DATA PROVIDED:
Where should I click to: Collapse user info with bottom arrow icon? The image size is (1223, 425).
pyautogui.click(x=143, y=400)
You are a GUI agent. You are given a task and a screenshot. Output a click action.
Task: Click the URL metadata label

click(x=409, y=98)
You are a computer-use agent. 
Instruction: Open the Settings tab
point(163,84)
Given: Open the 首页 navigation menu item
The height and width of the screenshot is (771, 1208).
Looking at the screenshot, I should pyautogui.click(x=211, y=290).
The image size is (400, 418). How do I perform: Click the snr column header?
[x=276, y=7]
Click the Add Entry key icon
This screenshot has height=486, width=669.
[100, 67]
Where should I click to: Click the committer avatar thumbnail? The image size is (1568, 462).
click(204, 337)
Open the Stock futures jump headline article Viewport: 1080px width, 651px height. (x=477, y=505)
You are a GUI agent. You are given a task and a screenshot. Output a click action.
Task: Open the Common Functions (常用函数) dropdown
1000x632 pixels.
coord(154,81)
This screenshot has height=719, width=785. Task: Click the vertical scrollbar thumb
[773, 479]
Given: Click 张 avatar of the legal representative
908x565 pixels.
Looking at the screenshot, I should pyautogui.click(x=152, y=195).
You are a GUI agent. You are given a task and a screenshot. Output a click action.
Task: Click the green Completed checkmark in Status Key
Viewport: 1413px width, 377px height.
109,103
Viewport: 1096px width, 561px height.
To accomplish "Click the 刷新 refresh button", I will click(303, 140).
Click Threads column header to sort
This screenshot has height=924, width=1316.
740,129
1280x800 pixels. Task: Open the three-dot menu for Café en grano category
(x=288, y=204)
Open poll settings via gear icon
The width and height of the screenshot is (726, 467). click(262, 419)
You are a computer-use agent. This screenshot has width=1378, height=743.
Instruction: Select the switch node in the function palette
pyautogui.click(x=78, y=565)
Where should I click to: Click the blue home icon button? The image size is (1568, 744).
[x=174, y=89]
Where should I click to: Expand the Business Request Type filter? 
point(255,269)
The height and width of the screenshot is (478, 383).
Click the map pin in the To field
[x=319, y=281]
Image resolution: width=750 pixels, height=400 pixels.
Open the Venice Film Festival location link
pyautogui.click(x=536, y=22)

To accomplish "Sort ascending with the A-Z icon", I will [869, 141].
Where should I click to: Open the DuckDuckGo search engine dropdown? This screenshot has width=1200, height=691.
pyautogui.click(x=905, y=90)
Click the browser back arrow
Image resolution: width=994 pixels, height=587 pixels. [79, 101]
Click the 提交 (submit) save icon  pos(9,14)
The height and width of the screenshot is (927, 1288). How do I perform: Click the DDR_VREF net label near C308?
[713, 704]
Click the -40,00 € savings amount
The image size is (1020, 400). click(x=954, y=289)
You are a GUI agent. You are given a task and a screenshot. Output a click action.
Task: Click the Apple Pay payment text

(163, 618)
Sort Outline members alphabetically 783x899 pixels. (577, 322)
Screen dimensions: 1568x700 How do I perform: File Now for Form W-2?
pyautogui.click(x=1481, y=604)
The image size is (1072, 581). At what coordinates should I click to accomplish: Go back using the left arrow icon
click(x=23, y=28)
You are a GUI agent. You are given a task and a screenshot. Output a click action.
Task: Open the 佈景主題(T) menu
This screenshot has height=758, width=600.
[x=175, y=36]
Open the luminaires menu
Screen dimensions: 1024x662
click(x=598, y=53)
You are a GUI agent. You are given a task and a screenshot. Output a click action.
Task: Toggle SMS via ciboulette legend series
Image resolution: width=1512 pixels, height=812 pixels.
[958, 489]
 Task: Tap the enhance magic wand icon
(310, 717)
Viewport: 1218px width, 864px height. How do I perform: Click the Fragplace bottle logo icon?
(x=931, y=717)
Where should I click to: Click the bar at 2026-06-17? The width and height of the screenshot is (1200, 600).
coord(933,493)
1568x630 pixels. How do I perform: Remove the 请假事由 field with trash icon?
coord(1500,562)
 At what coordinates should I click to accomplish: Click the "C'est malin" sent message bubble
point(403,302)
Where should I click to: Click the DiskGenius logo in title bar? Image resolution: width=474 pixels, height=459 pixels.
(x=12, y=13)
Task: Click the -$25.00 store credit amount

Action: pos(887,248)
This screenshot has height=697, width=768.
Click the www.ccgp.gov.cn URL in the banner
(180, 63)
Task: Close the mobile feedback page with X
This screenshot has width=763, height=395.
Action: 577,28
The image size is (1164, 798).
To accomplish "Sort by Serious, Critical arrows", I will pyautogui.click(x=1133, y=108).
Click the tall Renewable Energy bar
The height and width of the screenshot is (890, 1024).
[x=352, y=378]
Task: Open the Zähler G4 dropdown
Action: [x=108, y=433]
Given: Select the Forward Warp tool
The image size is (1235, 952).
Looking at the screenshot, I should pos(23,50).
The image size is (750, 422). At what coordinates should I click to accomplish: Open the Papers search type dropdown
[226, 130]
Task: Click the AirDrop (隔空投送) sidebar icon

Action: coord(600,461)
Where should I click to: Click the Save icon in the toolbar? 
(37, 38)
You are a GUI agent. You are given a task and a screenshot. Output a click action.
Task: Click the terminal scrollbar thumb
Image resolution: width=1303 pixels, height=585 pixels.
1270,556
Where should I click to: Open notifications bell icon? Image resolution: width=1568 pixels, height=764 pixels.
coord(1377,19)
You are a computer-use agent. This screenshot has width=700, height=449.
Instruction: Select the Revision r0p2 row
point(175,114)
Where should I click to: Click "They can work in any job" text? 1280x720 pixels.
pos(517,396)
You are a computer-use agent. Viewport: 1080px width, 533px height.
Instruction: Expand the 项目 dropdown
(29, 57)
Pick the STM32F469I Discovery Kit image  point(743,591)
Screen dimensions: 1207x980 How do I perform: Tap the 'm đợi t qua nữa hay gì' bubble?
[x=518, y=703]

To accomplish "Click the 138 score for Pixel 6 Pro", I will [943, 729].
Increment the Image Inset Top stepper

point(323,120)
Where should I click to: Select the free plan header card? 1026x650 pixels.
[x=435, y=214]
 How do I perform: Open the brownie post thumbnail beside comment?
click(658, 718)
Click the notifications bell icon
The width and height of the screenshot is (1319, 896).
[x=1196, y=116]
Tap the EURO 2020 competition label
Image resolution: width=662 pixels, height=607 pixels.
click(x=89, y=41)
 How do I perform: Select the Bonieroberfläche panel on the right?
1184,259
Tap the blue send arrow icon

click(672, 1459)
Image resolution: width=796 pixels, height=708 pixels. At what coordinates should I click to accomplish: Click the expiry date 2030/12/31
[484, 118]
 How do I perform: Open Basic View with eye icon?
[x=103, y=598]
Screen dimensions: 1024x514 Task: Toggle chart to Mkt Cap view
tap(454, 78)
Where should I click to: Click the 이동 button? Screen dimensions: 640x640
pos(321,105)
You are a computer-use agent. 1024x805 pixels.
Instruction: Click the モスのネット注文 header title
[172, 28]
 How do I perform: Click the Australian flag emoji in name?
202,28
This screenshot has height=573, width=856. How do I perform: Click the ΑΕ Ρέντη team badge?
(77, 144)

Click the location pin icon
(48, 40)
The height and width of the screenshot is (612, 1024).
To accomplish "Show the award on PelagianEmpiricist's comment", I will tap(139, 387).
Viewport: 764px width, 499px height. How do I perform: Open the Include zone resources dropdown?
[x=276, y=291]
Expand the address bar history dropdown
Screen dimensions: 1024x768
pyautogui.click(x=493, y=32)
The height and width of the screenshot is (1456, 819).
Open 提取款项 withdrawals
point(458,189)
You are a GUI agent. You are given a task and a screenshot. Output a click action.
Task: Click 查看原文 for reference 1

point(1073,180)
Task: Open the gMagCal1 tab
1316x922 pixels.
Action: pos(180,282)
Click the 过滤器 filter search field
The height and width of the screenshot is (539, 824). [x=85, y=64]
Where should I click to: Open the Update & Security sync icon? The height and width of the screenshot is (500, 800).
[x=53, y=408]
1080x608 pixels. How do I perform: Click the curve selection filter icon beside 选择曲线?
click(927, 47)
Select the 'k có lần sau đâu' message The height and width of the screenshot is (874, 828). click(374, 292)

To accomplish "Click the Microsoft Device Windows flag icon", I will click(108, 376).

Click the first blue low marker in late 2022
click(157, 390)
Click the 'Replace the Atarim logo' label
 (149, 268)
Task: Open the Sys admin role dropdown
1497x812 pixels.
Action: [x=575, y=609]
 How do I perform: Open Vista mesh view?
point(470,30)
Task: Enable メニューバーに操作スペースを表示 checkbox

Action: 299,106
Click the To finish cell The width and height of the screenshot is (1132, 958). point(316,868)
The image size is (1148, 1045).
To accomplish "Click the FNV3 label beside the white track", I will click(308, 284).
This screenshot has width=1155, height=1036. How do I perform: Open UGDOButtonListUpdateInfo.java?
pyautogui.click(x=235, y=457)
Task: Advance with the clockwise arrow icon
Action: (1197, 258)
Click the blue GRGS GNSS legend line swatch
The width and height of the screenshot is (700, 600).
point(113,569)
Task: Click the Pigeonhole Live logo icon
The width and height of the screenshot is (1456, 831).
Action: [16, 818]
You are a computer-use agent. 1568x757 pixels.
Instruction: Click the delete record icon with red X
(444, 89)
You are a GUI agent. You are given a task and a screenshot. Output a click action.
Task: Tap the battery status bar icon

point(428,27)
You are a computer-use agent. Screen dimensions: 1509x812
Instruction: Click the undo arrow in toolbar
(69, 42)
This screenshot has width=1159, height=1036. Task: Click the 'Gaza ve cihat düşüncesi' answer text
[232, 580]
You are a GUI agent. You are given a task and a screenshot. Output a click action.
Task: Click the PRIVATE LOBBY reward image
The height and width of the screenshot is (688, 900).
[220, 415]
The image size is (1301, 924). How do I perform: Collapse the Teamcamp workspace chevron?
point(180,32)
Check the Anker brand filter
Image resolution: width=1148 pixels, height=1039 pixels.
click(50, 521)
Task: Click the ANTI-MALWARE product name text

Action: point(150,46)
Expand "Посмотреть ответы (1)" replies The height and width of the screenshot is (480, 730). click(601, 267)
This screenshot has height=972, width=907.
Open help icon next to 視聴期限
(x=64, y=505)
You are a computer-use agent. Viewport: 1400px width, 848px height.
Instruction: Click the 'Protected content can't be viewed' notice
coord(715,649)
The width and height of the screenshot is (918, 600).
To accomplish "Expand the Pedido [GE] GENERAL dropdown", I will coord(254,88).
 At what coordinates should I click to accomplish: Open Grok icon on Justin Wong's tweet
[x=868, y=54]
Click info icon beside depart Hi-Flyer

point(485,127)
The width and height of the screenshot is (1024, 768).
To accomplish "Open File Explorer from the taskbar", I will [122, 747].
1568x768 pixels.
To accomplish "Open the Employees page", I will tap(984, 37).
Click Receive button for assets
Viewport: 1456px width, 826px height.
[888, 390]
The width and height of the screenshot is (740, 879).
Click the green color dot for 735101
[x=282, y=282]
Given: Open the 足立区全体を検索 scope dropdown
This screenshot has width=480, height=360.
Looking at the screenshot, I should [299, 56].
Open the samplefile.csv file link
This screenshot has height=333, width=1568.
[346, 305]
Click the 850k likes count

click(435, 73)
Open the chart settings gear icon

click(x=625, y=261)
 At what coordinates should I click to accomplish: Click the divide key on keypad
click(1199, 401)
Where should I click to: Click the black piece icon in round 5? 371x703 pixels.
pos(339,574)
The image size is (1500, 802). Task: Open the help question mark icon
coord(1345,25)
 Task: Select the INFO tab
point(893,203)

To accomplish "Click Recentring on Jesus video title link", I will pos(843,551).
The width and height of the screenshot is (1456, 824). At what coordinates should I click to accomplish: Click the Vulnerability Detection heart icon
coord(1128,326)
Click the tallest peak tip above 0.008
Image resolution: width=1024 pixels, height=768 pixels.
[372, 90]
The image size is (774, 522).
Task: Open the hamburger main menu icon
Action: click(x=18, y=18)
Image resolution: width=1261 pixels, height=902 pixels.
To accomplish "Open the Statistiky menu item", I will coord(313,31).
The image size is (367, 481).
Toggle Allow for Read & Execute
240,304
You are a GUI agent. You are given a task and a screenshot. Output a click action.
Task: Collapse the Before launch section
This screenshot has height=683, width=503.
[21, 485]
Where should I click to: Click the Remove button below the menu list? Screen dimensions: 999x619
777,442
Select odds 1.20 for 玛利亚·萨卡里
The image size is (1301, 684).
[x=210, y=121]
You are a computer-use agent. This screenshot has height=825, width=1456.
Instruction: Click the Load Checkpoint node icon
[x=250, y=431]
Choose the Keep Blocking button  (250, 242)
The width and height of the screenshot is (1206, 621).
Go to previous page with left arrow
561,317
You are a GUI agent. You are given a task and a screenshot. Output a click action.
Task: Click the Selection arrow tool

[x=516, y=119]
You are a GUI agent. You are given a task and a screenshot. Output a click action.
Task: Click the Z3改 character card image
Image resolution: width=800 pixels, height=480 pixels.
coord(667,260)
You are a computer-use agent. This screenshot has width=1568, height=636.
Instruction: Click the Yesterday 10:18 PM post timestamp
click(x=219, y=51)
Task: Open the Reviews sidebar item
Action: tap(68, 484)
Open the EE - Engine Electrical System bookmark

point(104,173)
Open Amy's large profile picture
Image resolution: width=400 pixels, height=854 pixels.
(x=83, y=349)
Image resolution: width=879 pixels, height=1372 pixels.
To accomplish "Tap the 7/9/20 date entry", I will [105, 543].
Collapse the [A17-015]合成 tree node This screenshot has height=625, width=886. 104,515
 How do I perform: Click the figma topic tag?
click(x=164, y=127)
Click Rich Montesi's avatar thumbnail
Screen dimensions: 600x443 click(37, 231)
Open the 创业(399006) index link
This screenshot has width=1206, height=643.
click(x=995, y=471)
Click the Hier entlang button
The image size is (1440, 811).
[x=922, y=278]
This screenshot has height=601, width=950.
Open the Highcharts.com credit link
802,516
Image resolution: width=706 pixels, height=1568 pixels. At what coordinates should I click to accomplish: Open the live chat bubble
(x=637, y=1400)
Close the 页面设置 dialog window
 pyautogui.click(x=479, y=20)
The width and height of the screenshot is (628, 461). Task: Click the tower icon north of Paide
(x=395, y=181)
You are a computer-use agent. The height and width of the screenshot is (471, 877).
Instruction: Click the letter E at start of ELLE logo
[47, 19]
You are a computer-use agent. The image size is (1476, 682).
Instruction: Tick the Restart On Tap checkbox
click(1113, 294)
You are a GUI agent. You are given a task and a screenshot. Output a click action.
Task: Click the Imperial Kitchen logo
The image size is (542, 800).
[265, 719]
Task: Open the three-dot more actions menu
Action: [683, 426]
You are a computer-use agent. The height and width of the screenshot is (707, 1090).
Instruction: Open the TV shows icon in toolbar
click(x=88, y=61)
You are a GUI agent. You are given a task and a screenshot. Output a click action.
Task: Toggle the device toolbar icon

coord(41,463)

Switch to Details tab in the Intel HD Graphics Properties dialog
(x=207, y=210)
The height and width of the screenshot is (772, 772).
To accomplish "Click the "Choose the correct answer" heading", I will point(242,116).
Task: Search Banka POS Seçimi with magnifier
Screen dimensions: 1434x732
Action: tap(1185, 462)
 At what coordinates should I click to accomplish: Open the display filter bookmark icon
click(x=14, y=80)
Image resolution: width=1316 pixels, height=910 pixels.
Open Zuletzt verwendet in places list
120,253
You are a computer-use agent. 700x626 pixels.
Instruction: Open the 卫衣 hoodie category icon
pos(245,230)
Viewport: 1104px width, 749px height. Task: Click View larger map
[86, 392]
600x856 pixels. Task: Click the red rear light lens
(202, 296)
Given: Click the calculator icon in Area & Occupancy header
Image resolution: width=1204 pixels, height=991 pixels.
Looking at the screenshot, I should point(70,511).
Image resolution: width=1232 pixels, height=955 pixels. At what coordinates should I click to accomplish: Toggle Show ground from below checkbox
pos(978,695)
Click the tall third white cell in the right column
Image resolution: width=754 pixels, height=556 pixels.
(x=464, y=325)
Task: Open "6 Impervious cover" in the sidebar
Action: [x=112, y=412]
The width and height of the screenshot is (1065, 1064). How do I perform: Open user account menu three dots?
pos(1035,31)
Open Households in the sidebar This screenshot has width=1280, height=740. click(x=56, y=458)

WHAT NEEDS TO BE DONE: Nothing but the lines holding the word "white" should be returned from the listing above.

REPLY TO THE TASK:
To accomplish "Click the FNV3 label beside the white track", I will click(308, 284).
Click the tall third white cell in the right column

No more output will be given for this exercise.